Yo intentaba protegerme y él no colaboraba.

Solo me giré para pasar por su lado, pero antes de dar siquiera un paso más allá de él, sentí su mano atraparme.

Firme.

Fuerte.

Su palma caliente rodeando mi muñeca con una presión exacta, suficiente para detenerme, suficiente para electrizar mi piel.

Mi respiración se entrecortó cuando me giró apenas, forzándome a encararlo.

Sus ojos tricolor me atraparon, intensos, serios, cargados de algo que no supe definir de inmediato.

Su voz salió baja, grave, ronca.

—¿Qué es lo que quieres oír exactamente?

Sus palabras me calaron hasta los huesos.

Me quemaron.

Porque no era una pregunta vacía. No era una provocación sin sentido.

Era un reto.

Era su manera de decirme: dímelo.

Mi garganta se cerró.

No esperaba esto.

No esperaba que me enfrentara así, que me sostuviera con tanta intensidad, que hiciera que todo el aire de la habitación pareciera pesado, cargado de algo peligroso.

Él no apartó la mirada.

Esperó.

Esperó como si de verdad estuviera dispuesto a escuchar mi respuesta y a responderla.

Abrí los labios, pero ni siquiera pude soltar una palabra.

Porque justo en ese momento, justo cuando la tensión alcanzó su punto más alto, cuando el calor entre nosotros amenazaba con explotar, un golpe sonó en la puerta.

Seco.

—Señor Delacroix —se escuchó la chica del servicio—. ¿Se puede pasar? Es importante.

Bruno parpadeó, su mandíbula tensándose apenas, pero no me soltó de inmediato.

Yo, en cambio, exhalé bruscamente, como si el hechizo se hubiera roto de golpe, como si mi cuerpo se diera cuenta de repente de lo que estaba ocurriendo.

Los golpes volvieron a sonar, más insistentes.

Tragué saliva y aparté la mirada, sintiendo aún el calor de su piel en mi muñeca, sintiendo que, aunque la interrupción había roto el momento, la tensión seguía ahí.

Latente.

Peligrosa.

Bruno no dijo nada más.

Y yo tampoco.

Pero ambos sabíamos que esto… no había terminado.

—Estoy ocupado.

—Atiende.

—¡Estoy ocupado! —repitió.

Se sintió como la chica se alejaba.

Nos miramos en ese silencio cargado de todo lo que no decíamos, de todo lo que flotaba entre nosotros como un campo minado.

Fui yo quien rompió el silencio:

—Dímelo.

Bruno no cambió su expresión.

—Dime —mi voz sonó más exigente de lo que esperaba—. Di que lo trajiste porque pensaste en mí.

Su pulgar se movió apenas sobre mi piel, una caricia involuntaria, pero su mirada seguía fría, contenida.

—Sí lo traje —soltó, disparándome la pulsaciones.

Mi respiración se dislocó al momento.

—Y… —ya no me sentía tan valiente—. Y, ¿por qué lo haces…?

—Porque estaba pensando en ti —confesó—. Porque quiero complacerte.

Mi corazón latía tan fuerte que lo sentía en la garganta.

—¿Por qué? —indagué sintiendo como las piernas me temblaban—. Por qué quieres complacerme.

Se inclinó apenas, su rostro acercándose lo justo para que su aliento cálido rozara mi piel, pero sin tocarme.

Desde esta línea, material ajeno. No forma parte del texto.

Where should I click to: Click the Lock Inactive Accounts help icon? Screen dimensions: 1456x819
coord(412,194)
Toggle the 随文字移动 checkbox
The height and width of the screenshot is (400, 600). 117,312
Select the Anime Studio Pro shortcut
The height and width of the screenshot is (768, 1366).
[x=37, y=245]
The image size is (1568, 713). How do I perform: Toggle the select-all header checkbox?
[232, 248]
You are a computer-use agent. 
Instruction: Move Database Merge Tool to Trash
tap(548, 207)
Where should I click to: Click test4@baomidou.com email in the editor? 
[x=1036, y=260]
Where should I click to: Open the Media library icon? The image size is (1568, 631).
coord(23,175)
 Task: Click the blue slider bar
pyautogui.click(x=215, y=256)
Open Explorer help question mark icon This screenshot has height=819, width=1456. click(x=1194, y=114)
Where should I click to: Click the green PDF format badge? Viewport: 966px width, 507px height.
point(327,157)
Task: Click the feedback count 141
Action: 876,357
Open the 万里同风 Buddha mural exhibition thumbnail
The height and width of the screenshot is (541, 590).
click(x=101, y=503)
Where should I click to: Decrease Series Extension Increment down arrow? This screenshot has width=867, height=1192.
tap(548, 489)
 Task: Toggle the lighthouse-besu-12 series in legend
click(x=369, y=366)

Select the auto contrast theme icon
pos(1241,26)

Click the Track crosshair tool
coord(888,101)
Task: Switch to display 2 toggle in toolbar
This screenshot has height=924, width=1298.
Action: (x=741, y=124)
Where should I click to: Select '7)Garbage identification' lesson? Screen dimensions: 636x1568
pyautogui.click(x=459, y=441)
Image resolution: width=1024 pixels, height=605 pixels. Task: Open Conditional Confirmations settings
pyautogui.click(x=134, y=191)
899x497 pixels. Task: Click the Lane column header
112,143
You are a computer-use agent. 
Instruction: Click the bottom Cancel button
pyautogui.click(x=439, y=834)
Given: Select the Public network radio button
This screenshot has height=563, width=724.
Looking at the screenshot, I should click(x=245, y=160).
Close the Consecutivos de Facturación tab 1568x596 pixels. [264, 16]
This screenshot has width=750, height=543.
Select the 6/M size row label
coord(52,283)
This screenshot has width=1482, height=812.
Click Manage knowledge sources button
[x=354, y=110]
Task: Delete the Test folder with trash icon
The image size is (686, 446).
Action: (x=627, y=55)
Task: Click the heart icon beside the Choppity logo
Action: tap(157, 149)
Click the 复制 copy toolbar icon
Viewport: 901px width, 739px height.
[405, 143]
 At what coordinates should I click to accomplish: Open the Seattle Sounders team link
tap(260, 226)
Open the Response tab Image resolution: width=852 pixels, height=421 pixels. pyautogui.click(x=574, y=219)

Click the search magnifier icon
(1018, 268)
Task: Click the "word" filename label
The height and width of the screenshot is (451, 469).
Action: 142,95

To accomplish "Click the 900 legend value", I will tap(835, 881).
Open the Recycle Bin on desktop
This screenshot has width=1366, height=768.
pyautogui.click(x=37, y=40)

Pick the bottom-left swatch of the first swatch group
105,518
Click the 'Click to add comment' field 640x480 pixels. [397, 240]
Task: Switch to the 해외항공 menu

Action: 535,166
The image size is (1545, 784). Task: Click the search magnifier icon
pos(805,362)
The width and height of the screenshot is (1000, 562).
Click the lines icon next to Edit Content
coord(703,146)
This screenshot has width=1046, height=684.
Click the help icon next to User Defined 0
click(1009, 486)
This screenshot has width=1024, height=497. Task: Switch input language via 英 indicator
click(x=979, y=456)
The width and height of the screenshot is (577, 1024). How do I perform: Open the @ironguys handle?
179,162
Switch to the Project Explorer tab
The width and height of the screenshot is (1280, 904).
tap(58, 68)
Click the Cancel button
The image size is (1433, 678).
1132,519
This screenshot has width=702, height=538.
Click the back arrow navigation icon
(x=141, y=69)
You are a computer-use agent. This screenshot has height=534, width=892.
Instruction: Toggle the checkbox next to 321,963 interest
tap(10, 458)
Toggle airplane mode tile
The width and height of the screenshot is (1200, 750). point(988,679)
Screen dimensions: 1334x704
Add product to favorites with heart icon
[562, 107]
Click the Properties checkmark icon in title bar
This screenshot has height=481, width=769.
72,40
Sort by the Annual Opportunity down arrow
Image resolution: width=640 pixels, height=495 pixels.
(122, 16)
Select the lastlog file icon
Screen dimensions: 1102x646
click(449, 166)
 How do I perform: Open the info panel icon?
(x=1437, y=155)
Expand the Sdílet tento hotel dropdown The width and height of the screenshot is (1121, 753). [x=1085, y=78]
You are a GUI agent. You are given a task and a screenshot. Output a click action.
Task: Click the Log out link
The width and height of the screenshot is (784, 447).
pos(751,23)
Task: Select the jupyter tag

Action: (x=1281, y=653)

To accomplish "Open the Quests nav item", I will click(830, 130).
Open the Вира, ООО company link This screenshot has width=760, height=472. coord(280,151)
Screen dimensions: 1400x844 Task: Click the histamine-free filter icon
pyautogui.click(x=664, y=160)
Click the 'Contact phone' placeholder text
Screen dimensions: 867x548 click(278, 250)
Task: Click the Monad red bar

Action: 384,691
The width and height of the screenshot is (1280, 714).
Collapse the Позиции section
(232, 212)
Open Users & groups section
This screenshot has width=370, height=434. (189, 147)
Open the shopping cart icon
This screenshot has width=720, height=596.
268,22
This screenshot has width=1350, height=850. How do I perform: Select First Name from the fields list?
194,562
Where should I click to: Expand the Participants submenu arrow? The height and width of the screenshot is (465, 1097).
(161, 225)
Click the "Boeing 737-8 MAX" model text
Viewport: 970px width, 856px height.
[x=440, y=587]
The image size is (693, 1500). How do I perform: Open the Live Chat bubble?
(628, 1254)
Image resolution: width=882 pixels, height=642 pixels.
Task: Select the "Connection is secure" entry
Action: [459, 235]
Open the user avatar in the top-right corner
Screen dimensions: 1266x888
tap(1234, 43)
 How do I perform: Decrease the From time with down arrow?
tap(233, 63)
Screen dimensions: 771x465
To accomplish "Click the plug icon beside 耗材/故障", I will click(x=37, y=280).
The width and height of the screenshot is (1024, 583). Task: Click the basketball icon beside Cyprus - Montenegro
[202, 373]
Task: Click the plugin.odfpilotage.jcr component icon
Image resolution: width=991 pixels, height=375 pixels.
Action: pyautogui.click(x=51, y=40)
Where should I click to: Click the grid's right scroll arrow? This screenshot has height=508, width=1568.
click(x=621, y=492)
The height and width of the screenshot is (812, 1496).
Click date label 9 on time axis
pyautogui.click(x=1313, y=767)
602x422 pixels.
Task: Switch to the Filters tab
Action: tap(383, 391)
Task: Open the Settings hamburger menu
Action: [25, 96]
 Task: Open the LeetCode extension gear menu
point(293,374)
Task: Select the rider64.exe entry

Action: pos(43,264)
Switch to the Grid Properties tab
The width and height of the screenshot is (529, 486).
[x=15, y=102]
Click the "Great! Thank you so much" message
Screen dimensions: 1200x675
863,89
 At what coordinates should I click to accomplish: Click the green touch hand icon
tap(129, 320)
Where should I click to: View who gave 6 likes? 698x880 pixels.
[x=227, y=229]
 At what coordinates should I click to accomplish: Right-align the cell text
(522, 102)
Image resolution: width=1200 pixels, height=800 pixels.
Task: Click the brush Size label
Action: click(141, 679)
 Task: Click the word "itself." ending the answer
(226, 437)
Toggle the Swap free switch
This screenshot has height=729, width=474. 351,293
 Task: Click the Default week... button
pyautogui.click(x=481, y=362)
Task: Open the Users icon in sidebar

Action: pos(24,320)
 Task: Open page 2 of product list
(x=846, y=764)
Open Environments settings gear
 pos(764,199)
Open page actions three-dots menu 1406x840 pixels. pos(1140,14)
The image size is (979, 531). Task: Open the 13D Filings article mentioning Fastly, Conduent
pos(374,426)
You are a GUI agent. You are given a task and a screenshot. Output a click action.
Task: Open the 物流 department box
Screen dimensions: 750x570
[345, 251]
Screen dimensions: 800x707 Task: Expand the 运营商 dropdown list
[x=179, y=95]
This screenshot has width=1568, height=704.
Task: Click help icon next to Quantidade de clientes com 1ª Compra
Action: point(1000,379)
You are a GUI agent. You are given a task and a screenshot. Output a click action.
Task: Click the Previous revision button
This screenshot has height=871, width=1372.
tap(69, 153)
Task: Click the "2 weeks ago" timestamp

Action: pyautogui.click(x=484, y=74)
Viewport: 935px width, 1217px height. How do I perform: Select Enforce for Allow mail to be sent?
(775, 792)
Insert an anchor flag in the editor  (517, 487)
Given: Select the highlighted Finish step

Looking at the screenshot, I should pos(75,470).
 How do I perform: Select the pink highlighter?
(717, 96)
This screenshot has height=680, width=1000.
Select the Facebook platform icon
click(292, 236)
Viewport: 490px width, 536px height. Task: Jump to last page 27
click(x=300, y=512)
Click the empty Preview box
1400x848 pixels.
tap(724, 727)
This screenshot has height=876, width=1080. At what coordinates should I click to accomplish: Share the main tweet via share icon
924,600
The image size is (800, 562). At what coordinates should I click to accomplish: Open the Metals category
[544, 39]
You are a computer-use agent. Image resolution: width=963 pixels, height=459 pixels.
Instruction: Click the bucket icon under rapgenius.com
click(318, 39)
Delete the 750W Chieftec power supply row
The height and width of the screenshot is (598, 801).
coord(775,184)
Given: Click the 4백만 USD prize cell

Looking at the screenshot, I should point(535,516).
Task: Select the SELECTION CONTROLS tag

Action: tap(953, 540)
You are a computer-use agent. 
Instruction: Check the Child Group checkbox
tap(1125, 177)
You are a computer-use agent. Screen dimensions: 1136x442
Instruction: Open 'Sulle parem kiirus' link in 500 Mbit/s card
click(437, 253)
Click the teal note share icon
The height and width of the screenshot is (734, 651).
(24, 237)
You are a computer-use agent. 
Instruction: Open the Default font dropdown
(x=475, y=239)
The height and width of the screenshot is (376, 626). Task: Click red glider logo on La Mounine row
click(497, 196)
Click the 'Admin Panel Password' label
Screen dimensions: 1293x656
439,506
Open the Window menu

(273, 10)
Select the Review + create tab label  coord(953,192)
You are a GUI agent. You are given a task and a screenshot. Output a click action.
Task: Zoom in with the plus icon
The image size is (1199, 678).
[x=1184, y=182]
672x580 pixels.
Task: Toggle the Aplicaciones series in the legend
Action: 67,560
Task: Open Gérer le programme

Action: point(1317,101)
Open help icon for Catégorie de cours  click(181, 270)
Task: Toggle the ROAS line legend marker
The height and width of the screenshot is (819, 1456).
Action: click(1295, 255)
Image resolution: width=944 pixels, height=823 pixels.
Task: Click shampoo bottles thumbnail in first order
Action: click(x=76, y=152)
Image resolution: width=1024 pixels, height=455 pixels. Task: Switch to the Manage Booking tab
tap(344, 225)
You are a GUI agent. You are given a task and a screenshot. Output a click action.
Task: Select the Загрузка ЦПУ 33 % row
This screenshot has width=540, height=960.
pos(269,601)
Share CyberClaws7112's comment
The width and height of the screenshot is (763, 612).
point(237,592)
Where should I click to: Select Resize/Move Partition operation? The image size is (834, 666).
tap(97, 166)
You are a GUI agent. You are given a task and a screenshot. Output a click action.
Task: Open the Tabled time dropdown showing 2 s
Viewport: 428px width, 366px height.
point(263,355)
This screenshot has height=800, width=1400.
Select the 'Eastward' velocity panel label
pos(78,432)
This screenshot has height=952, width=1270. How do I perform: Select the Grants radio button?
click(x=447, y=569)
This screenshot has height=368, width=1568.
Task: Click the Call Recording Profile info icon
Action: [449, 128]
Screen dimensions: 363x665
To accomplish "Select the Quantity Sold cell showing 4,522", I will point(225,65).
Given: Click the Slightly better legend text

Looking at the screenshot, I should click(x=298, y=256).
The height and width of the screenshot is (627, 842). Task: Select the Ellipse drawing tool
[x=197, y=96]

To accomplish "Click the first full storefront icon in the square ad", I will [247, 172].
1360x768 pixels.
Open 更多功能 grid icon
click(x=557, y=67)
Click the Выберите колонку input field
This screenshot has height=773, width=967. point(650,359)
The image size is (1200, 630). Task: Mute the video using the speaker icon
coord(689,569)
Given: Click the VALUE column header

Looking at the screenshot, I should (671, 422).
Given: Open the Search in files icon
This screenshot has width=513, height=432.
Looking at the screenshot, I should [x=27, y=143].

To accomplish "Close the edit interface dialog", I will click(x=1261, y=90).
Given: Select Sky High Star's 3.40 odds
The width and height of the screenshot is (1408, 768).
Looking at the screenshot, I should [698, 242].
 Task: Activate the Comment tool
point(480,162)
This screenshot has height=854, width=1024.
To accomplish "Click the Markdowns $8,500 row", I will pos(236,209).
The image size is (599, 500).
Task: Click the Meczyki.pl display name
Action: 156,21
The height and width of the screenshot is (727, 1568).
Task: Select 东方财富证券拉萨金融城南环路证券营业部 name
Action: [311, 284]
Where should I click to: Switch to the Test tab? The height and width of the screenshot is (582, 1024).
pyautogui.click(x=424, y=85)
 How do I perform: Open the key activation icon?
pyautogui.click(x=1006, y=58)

Una tortura calculada. Una proximidad que quemaba.

—Porque eres mía —Su voz era grave, baja, con esa cadencia peligrosa que me hacía estremecer—. Porque no quiero que mires a otro, que sonrías por otro, que desees nada que no venga de mí.

Mi garganta se cerró, mi pecho subía y bajaba con respiraciones entrecortadas.

Sus labios rozaron mi mejilla, apenas un susurro sobre mi piel.

—Porque me gusta la forma en la que tus ojos brillan cuando tienes algo que deseas. Porque si algo va a hacerte sonreír, quiero que venga de mi.

El pulgar de su mano libre ascendió hasta la curva de mi mandíbula, su toque rudo pero controlado.

—No me pidas que lo diga otra vez, Cindy. No me hagas explicarlo con palabras cuando todo mi puto cuerpo te lo está diciendo. Eres mi mujer. Y cuando hagas tus fantasías quiero que le pongas nombre y apellido.

No pude hablar. No pude moverme.

Porque en ese momento supe que, lo estaba haciendo oficial. Me quería en su vida no solo para un rato.

Era demasiado.

Era todo.

Y entonces, sin poder resistirlo más, lo sujeté del rostro y lo besé.